Bobby and I meet up in the Vienna airport. We nervously camped out in a corner directly by the gate we would be leaving through at the end of our 5 hour layover. Neither of us wanted to even walk around the terminal in the fear that we would accidentally leave security and not be able to get back in, but eventually we were forced to explore in search of a bathroom that took entirely too long to find due to being called a “WC”. At one point an apparent celebrity drifted through the area followed by a loud circle of excited fans. The person at the center of the circle was something like a flamboyant cross dressing clown.

We touched the ground in Kiev just as the first rays of light were breaking the sky. The plane taxied to a large concrete structure and the passengers were poured down a ramp into a dungeon of dense foul smelling cigarette smoke. In the fog creatures moved roaring at each other in chaotic and aggressive tones. We collected our bags and were immediately grabbed on the shoulders by a strange man that rolled out of the haze. He wordlessly dragged us to the customs and immigration window where he proceeded to explain our purpose in the country and reassure them on the contents of our baggage. He had been hired by our friends in country to retrieve us, and everything he told the check point agent was a complete lie. As we stepped out into the open air of Ukraine, we met with Brandon, and avoiding the constant static of taxi drivers offering rides, dragging our bags through the dense crowds of busses, we tethered ourselves to the person in front of us and choked back the fear and nauseating confusion. The expanse of Ukraine layed out in front us us down a hill, and it roiled like an angry ocean. The three of us looked at each other, panting under the load of our individual belongings. We noticed the comradery of exhausted fear in each other’s eyes and began to laugh.

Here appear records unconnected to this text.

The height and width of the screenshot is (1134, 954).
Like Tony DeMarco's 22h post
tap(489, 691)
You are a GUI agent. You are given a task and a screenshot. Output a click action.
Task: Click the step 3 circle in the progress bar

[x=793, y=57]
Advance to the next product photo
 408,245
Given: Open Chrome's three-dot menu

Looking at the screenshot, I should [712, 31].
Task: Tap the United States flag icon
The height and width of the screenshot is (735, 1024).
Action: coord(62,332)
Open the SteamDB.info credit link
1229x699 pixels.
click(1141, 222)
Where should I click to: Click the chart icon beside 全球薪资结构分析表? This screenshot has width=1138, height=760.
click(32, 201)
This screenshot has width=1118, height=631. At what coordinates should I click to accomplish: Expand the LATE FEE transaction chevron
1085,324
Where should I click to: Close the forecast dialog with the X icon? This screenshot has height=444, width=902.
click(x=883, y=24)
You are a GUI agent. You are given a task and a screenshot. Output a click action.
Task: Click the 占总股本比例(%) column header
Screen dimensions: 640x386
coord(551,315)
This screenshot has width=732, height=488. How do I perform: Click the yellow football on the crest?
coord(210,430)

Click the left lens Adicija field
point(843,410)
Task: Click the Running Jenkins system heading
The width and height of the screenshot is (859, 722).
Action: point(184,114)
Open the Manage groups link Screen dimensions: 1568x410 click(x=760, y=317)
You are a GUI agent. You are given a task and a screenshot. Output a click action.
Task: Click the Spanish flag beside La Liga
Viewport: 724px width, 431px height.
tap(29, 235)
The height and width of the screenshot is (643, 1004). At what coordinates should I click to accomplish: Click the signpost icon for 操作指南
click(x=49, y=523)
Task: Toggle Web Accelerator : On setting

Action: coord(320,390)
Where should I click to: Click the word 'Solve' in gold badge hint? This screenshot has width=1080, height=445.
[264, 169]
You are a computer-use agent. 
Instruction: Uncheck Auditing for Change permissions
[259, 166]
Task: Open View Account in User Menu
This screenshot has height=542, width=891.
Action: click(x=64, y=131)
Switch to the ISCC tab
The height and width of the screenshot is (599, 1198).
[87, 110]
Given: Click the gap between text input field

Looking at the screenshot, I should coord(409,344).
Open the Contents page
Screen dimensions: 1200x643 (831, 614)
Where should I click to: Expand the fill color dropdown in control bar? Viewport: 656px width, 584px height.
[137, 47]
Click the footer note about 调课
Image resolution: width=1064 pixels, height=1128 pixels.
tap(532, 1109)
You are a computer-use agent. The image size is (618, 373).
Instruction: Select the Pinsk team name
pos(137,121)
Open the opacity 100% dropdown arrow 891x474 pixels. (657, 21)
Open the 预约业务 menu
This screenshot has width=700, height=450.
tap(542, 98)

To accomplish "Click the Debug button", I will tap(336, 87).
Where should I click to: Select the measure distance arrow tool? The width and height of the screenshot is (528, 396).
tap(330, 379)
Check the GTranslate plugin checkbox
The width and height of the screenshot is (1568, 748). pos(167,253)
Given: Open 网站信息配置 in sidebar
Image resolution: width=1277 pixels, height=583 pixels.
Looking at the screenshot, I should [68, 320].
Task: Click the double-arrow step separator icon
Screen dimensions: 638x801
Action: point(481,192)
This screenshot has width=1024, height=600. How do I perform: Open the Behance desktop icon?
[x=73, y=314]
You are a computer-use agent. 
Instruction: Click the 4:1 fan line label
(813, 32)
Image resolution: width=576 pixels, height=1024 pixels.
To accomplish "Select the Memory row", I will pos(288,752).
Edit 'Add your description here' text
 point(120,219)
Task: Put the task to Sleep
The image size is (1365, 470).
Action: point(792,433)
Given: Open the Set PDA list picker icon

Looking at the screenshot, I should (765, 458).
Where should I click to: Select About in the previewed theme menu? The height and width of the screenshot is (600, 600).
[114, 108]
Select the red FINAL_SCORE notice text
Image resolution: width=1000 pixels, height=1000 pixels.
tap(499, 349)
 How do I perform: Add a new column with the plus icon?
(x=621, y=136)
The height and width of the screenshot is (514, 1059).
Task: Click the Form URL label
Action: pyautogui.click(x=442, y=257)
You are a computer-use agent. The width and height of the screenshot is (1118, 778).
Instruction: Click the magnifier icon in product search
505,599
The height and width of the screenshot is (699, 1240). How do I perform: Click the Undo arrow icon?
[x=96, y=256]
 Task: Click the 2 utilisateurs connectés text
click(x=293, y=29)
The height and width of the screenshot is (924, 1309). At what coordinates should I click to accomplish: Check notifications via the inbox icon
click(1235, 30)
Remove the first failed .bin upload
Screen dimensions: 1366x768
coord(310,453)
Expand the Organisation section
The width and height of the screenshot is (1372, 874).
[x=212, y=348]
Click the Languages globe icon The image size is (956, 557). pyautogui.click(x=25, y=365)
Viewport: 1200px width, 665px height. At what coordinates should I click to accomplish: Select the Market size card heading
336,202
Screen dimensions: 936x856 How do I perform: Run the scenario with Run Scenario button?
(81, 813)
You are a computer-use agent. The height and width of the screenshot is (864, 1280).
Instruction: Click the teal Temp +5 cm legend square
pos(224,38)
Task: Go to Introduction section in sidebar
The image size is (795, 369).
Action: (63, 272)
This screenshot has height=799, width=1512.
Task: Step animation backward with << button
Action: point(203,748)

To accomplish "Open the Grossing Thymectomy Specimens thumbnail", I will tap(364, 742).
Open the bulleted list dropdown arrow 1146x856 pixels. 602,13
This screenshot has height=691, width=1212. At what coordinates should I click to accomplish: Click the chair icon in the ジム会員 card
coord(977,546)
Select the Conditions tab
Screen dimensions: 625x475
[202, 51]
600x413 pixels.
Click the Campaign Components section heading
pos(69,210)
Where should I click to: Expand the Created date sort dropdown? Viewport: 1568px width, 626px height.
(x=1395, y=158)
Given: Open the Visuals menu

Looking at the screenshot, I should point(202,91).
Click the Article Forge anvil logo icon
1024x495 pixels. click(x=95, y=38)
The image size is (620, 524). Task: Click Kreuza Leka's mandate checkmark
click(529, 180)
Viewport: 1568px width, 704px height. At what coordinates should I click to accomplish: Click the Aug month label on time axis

That was over twelve years ago.

Yesterday, Bobby and I meet in Amsterdam. I had already spent six hours exploring the airport, and eating breakfast, and was at a charging station when I saw him moving through the crowded terminal. I threw my things in a bag and ran after him. After the length of 10 gates we frightened every traveler in the room when we instantly dropped our baggage and loudly embraced as brothers. Our mutual tensions concerning our trip melted away. We spent the next several hours sharing the accounts of how we each struggled through the agonizing decision about whether to return. It was a relief to be understood.

This time we entered Kiev shoulder to shoulder with quiet confidence. We were braced for what we would find, but it seems we were over prepared. The new international terminal is bright, with high ceilings and glass walls. Regular announcements are made in both Ukrainian and English. A British man stood to one side talking loudly on a cell phone. It was already obvious that things had changed. We cautiously approached customs and were greeted by a young man in an over-sized military uniform. He wordlessly glanced at our passports and without comment, he stamped them and motioned for us to enter the country. He never even looked at the myriad of additional papers we had collected to support our entry.

We stepped out onto the street and were met once more by the roiling ocean of Ukraine. A sea of busses and cars, gruff taxi drivers leaning on collums and families with small well dressed children rushing to shuttles. An elderly Ukrainian woman passing in front of us briefly stopped and asked for directions. Without hesitation Bobby explained to her where to go. She thanked us and moved on. We looked at each other, here, on the sidewalk once more, and laughed.

A short flight to Kharkov reunited us with Brandon and his wife Katie. And we were surprised to find they had come in their own car, a thought that would have been impossible to consider in a previous time. The newness mixed with the sameness of everything is surreal.